Begin creating a big rainwater harvesting system by finding a used 275 gallon IBC Tote supplier. Get as many tanks as you think you need. You will be linking them together for a combined capacity. I have 9 for a combined 2500 gallon. Cost was about $80 each so it was less than $1000 which is much less than a dedicated tank of the same size.
These are the white plastic bladder with aluminum cage system that you might see in the back of a truck. They come in 2 types mostly for holding something industrial like hydraulic oil or food grade. You can tell the difference by what spout or valve they have and at least locally the lid color. The green lid is food, the black one is things like hydraulic fluid. The food grade the end of the spout/valve is ‘coarse thread to NPT’ connection, the other has a ‘buttress adapter’. These are important because you will be building a PVC plumbing ‘outrigger’ to connect more than one IBC tote.

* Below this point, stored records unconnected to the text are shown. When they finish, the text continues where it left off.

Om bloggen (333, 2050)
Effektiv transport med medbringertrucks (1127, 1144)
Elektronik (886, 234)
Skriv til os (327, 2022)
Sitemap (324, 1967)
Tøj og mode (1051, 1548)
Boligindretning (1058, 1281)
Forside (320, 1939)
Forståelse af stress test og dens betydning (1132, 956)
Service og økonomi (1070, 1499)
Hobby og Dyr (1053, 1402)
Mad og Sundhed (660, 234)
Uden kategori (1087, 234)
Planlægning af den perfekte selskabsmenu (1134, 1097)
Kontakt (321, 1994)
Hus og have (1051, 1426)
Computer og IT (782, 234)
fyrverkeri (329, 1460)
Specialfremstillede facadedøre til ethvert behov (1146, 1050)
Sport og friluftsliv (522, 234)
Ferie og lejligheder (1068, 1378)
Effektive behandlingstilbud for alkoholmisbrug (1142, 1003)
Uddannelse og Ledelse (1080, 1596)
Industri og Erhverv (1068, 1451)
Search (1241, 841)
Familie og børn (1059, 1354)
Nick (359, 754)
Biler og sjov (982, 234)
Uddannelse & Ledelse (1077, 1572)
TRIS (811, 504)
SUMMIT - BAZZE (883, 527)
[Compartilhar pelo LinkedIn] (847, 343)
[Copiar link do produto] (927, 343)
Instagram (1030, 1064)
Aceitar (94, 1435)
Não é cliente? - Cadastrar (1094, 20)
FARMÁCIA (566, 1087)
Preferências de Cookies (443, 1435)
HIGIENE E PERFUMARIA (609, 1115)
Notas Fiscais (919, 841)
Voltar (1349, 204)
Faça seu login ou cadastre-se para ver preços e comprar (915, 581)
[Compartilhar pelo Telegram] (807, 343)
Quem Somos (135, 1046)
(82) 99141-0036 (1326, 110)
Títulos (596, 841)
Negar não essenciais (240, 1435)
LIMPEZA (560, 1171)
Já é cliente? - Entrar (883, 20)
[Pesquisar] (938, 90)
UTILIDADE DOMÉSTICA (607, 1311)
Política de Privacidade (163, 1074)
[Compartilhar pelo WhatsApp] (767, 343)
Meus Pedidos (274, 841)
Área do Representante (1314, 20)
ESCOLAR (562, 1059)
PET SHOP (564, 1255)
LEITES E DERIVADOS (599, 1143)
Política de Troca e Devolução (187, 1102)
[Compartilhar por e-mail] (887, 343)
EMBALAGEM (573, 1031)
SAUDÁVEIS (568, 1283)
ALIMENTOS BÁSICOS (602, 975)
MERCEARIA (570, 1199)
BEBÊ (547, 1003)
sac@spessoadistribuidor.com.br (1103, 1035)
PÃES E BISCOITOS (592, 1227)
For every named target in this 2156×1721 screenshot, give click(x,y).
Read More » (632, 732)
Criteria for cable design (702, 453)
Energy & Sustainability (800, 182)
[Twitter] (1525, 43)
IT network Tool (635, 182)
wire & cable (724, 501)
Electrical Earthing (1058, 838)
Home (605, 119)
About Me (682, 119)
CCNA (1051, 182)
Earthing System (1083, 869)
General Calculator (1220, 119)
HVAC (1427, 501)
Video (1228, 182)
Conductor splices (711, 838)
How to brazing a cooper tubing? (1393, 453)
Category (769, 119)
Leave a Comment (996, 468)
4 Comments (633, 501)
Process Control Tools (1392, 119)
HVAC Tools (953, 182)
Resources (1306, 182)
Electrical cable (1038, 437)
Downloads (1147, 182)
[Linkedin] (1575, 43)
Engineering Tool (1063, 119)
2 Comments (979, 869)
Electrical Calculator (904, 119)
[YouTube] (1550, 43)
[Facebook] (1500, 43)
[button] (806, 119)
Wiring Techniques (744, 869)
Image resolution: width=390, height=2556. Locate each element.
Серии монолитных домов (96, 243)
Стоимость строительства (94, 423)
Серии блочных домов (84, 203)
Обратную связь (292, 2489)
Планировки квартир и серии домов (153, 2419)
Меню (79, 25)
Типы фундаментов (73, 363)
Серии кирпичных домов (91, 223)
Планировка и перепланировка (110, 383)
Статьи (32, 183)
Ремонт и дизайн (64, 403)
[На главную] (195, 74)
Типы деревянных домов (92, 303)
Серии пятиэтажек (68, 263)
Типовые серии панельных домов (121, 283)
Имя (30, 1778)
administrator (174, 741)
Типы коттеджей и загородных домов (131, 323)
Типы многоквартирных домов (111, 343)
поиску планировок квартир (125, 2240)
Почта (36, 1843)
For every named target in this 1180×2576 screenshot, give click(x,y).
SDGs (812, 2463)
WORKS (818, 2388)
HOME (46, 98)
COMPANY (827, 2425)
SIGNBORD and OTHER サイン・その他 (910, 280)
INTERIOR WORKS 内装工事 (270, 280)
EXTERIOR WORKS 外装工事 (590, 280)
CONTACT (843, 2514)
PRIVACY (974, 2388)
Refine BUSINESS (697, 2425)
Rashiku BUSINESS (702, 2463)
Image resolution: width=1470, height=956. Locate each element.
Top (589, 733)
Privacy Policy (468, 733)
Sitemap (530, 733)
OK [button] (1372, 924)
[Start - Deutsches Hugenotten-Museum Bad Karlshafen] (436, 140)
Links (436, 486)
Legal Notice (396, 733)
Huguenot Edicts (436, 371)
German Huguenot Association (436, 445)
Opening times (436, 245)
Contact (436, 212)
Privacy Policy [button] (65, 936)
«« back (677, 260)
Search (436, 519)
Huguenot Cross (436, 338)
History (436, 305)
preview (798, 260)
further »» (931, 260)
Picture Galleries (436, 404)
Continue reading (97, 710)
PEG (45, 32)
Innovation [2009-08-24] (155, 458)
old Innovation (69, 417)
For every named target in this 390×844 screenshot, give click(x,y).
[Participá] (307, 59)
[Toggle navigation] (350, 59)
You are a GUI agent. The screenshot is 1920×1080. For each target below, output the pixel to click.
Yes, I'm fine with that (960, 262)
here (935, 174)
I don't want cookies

You buy the proper buttress adapters and/or coarse thread to NPT adapters at something like Northern Tool or Amazon. Then at your home store buy 2 inch female NPT to slip socket PVC connector, 2 inch PVC pipe and 2 inch 90 degree elbows, pipe and as many ‘Tees’ as you need. Also buy a 2 inch PVC valve for a main drain. Get the ‘pressurized’ PVC fittings not the ‘non-pressurized’ PVC fittings. The slip socket is twice as deep for pressurized then non-pressurized. You will have leaks with non-pressurized, guess how I know.
Get the tanks into position, connect all the fittings together at the same level as the valves, add your main drain valve and you are mostly done. The last step is to drill holes and add buttress openings to the top of the lowest tank so that when it fills up it will automatically spill in a controlled fashion.